SELECTED EXTRACT
Ellen Lloyd - AncientPages.com - The Devil’s Tramping Ground in North Carolina is a mysterious place that many still avoid. Curious people who dared to visit this place report seeing unusual lights and strange shadow-like people standing among the trees watching visitors.
Could these mysterious beings be the Dark Watchers who are mentioned in a number of ancient legends and are well-known in several US states?
Devil’s Tramping Ground. Image source
Many stories circulate about this unusual place and how much of what is said is true is difficult to tell, but the Devil’s Tramping Ground can be frightening. This circular spot is located in western Chatham County, in a forest near the Harper's Crossroads area in Bear Creek. As its name implies the place is associated with the Devil.
Stories about the Devil’s Tramping Ground date back to 1882. Devil’s Tramping Ground is a circular area about 40 feet (12 m) in diameter. What is odd about this spot is that nothing has grown there for years. It’s barren of plant life and for some unknown reason, animals refuse to cross this empty patch of woods. No birds build their nest in trees adjacent to this spot either.

DATA SECTION
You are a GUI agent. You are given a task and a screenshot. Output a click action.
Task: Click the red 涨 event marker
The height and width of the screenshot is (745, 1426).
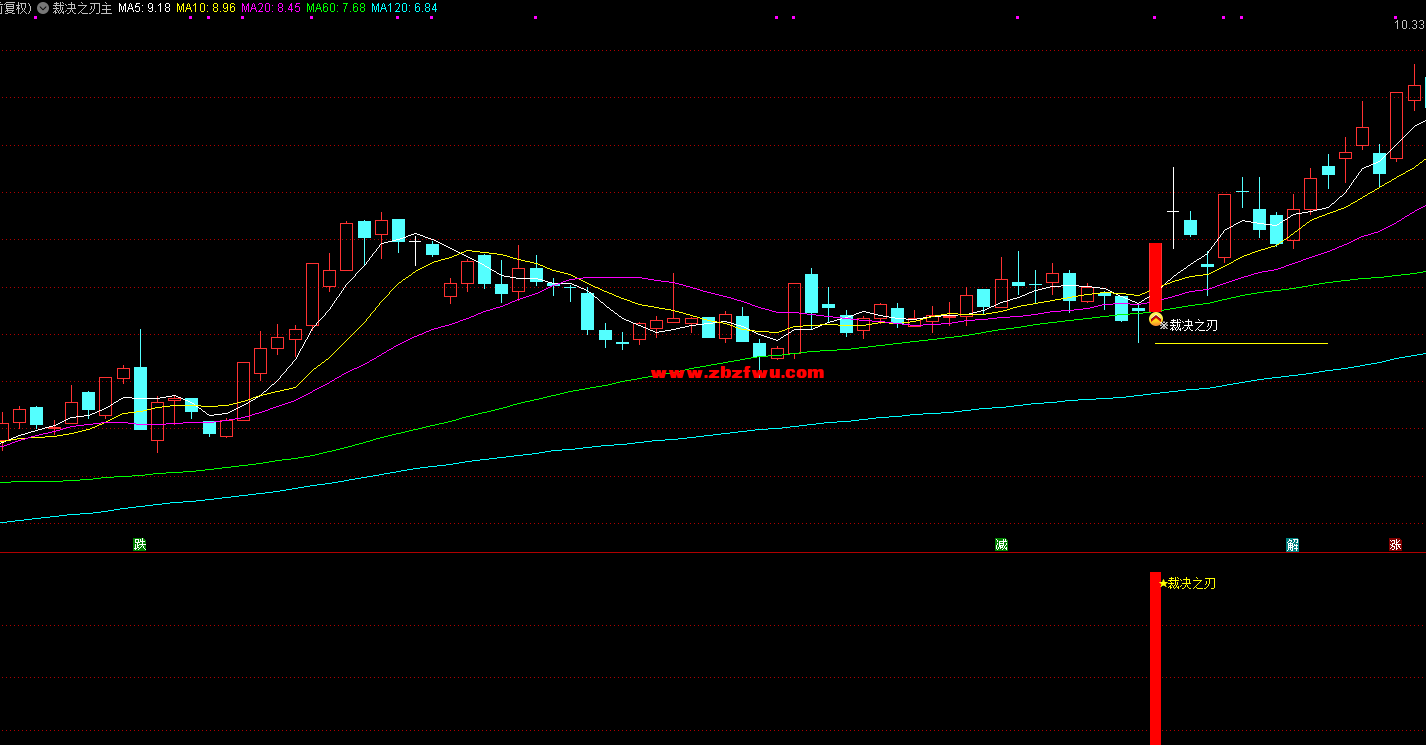(1395, 545)
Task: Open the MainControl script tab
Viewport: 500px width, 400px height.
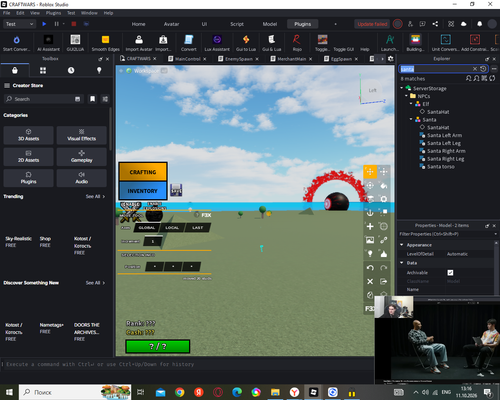Action: coord(187,59)
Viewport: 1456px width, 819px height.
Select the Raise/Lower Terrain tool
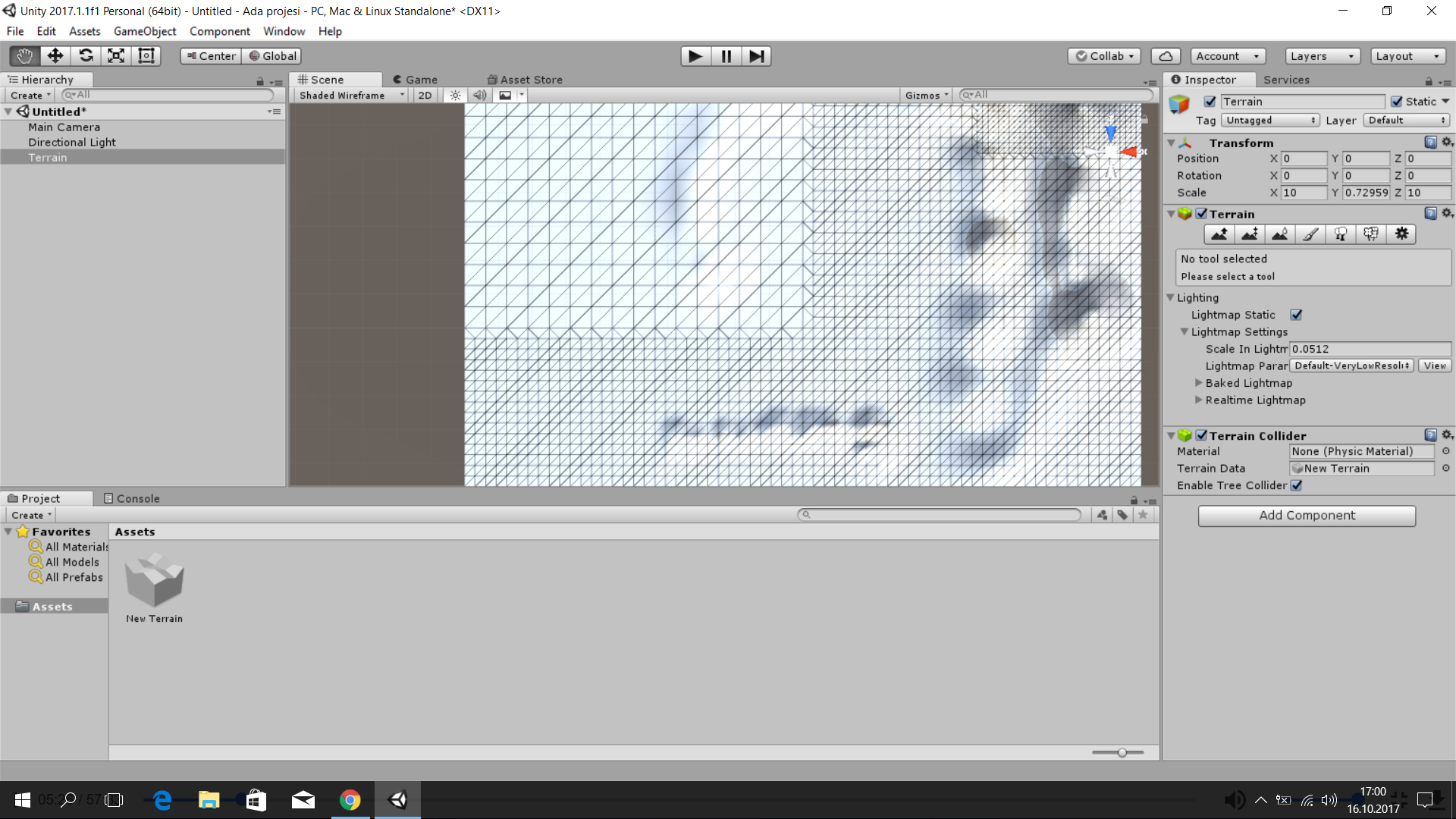1219,234
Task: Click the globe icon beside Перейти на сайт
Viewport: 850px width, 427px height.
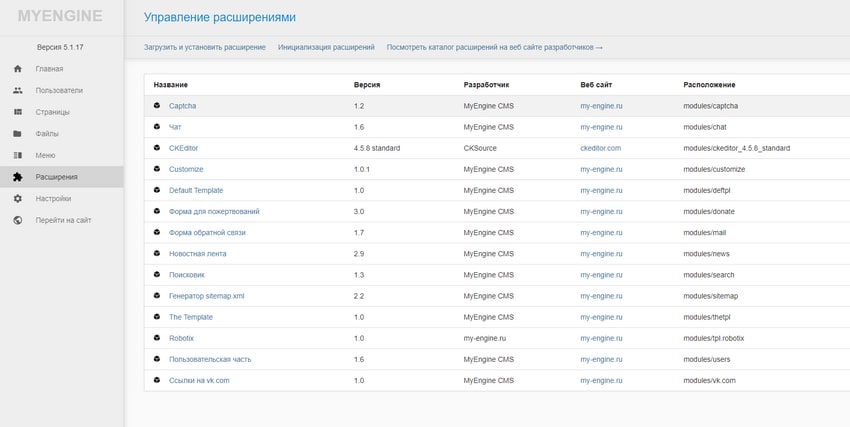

REQUIRED TASK A
Answer these questions using the Devil's Tramping Ground piece:
(i) In which county is the Devil's Tramping Ground located?
(ii) To what year do stories about the place date back?
(iii) About how wide is the circular area?
REQUIRED TASK B
Rewrite the Devil's Tramping Ground piece starting with "Stories about the" and going on through "this spot either.", replacing "barren" with "bare".
The records come from a separate source unrelated to the Devil's Tramping Ground piece.

WRITTEN ANSWER A
(i) Western Chatham County
(ii) 1882
(iii) About 40 feet (12 m) in diameter

WRITTEN ANSWER B
Stories about the Devil’s Tramping Ground date back to 1882. Devil’s Tramping Ground is a circular area about 40 feet (12 m) in diameter. What is odd about this spot is that nothing has grown there for years. It’s bare of plant life and for some unknown reason, animals refuse to cross this empty patch of woods. No birds build their nest in trees adjacent to this spot either.